My time in the “sandwich generation” is beginning to come to  a close. The loss of a collective parent is just a start. Which means that I will soon become the other side of the sandwich, and not the middle. And I’m not so sure how I feel about that.

We were talking to another former neighbor’s son at the luncheon after the memorial service. He’s beginning his life with his fiance. I remember him when he was a little boy! So crazy to see that he’s a full fledged adult now. We talked about how young he still looks. I’ve always appeared younger than I am, so I can relate. But I assured him that even at 48, I still look for an older grown-up in the room and feel grateful and a little relieved that a “real” adult is there. 

It’s breaking my heart that my grown-ups are now leaving. Pretty soon, I will be that grown-up that the younger grown-ups look to to feel safe. This leaves me feeling anxious, bewildered, and a little bit lost. How did I get to this phase in life? It doesn’t seem real.


After writing this post, my father in law took a turn for the worse. He is now receiving around the clock pain medications. We are truly ushering him into the next world, as comfortably as we can.

As always, I hope you all are safe and healthy. 

Published by annecreates

I am a physical therapist, wife, mom, runner, artist, and vegan. I'm passionate about helping others find wellness, speaking about the human experience, and in fighting for social justice. Assistant Coach for the Sports Backers Marathon Training Team. Current ambassador for: Boco Gear, SaltStick, SPIbelt, Goodr, Noxgear, and Switch4Good.

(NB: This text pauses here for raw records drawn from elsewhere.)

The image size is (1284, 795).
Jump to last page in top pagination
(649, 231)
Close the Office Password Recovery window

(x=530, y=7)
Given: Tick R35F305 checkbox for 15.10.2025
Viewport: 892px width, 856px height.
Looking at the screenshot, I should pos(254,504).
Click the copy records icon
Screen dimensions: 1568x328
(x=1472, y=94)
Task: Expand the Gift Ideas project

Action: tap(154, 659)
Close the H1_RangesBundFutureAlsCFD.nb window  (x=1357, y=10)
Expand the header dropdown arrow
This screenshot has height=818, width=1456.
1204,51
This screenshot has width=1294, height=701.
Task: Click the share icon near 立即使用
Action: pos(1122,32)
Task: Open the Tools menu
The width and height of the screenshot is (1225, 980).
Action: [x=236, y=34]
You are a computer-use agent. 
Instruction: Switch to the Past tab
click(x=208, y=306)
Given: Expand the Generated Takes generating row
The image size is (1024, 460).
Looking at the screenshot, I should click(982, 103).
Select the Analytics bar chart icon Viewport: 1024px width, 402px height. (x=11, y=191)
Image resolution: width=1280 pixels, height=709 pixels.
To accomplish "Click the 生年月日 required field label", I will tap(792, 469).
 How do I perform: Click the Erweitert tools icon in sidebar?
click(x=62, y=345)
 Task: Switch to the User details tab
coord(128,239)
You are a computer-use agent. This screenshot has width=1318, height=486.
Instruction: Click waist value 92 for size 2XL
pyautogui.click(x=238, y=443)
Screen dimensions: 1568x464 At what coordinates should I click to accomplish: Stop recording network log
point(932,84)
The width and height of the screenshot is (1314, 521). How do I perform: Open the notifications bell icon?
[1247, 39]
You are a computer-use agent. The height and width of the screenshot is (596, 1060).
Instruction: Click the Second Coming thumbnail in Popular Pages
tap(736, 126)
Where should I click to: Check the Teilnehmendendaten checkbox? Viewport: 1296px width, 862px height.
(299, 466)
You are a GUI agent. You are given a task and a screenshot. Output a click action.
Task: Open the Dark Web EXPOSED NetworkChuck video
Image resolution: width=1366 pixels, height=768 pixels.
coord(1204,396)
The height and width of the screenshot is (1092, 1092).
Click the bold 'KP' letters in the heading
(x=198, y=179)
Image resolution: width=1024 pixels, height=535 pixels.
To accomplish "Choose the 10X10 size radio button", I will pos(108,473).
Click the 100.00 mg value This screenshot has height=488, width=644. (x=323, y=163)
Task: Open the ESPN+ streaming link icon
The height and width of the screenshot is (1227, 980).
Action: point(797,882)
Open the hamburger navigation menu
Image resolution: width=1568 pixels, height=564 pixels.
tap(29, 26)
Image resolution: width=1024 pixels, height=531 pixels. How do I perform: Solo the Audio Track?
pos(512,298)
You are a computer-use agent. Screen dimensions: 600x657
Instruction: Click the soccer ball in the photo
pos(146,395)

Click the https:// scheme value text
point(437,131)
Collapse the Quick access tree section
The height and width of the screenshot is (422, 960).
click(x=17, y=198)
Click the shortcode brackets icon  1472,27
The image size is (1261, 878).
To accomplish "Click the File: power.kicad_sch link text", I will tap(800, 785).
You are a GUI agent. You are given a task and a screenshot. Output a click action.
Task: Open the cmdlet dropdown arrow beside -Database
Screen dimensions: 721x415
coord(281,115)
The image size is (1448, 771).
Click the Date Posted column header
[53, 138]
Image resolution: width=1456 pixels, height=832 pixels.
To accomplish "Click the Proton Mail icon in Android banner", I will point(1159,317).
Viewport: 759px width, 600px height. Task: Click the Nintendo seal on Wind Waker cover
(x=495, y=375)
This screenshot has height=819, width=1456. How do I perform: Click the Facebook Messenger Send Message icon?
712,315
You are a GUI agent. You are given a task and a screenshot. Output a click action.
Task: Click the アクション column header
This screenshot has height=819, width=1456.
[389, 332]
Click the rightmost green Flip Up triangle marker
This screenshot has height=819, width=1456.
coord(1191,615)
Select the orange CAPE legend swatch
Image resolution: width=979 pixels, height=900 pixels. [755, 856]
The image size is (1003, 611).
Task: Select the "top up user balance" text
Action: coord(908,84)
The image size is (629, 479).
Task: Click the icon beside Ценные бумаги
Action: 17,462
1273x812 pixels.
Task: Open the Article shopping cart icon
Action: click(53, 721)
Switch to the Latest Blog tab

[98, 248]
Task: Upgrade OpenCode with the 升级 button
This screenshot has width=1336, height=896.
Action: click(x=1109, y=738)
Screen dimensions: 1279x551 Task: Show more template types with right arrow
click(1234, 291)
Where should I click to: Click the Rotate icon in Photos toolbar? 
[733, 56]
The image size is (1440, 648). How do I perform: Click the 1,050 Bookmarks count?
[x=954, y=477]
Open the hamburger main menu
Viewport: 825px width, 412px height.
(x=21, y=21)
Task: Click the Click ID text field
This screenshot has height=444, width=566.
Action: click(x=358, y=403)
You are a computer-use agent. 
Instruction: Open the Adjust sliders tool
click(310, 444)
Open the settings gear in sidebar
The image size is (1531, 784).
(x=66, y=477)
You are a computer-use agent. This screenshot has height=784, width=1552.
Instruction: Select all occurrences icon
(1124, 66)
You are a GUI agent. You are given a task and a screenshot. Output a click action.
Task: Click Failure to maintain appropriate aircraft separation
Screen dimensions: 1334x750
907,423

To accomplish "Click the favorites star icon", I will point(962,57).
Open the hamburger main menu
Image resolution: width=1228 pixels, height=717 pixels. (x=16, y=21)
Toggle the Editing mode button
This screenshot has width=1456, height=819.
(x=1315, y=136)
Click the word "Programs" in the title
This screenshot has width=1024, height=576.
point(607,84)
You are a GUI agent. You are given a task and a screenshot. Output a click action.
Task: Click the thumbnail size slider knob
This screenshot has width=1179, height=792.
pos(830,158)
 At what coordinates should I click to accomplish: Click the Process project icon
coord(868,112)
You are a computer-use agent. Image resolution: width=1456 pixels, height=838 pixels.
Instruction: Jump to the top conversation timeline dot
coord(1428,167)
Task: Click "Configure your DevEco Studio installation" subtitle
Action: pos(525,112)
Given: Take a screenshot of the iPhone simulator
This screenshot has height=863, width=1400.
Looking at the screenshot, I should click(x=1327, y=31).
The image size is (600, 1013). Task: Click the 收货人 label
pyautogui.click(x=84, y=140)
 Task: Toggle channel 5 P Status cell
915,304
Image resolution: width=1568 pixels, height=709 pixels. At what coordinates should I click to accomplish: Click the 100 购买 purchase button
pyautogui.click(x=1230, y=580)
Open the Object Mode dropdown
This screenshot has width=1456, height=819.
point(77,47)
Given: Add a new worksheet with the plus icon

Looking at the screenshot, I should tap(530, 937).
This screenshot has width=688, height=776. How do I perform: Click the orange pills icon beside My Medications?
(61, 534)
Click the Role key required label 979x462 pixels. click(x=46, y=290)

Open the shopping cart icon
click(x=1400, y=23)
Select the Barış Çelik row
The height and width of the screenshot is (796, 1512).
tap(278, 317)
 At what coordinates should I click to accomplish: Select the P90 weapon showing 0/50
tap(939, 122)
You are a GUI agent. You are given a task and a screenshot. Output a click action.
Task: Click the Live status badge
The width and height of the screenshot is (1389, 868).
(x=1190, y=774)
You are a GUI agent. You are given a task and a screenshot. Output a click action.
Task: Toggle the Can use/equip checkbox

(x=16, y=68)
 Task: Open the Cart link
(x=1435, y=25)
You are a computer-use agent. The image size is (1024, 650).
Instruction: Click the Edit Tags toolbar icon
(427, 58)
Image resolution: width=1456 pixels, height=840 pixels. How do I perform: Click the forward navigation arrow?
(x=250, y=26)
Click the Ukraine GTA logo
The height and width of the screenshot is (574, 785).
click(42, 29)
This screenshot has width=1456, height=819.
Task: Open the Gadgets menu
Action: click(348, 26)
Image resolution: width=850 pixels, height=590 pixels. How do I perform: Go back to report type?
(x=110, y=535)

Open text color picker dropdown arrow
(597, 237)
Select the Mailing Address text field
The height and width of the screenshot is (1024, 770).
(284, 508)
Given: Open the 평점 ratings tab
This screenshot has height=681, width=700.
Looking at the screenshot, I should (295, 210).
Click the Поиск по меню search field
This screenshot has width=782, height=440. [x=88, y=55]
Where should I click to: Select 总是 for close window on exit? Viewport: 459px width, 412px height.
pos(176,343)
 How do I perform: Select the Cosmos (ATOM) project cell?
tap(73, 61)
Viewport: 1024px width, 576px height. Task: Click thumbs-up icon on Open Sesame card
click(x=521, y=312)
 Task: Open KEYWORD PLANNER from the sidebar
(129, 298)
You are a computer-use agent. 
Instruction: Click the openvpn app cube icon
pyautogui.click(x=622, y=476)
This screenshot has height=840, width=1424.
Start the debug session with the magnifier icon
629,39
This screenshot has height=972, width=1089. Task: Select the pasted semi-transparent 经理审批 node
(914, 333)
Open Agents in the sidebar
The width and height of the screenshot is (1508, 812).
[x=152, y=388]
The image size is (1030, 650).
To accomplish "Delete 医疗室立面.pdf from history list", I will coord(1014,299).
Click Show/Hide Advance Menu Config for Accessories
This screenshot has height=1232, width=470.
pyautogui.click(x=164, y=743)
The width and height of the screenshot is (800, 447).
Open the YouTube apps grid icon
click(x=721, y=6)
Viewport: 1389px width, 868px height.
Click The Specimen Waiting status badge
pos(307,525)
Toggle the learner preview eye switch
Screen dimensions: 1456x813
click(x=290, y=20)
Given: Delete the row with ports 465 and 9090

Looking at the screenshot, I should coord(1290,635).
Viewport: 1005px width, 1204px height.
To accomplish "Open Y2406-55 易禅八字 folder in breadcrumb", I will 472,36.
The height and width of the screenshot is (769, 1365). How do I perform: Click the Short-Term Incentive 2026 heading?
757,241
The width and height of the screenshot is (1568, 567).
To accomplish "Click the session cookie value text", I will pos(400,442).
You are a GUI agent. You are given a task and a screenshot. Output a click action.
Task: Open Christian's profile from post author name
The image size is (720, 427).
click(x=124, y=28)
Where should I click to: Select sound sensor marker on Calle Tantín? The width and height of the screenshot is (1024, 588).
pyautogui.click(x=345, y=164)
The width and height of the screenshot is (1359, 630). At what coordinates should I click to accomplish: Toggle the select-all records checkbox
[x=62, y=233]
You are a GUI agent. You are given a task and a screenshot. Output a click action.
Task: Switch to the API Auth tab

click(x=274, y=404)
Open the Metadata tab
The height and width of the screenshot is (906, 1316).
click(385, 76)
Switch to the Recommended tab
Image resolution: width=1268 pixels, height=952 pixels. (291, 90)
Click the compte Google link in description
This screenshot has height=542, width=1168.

7 thoughts on “Transitioning

  1. It’s interesting that you would refer to transitioning as dying. I just wrote a blog post about this very thing. Transition. My grandmother (mother) passed away 6 months ago. The struggle has been real. I was her primary care taker for years. And now I feel as if my security is gone. I didn’t realize how difficult this transition would be. Peace to you and your family during this time.

    Liked by 1 person

        I hope this gets you too it…it’s nothing major I had not posted on it in a long time mostly because I had been busy with my grandmother. It’s had become a journal of sorts.

        Liked by 1 person

  2. Anne, I’m so sorry that your family is going through this time. We are preparing to move my mom from independent living (with daily aides) to memory care in the coming 3 weeks. I realize that this is the beginning of an end, as well. Honestly, though, the thought of not being in the middle of the sandwich hadn’t crossed my mind until I read your observations. Hang in there, old friend. I too hate the word transitions as a euphemism for death but I do appreciate its use for those who are “death adjacent”. For those whose lives will never be the same after the loss, it truly is a transition.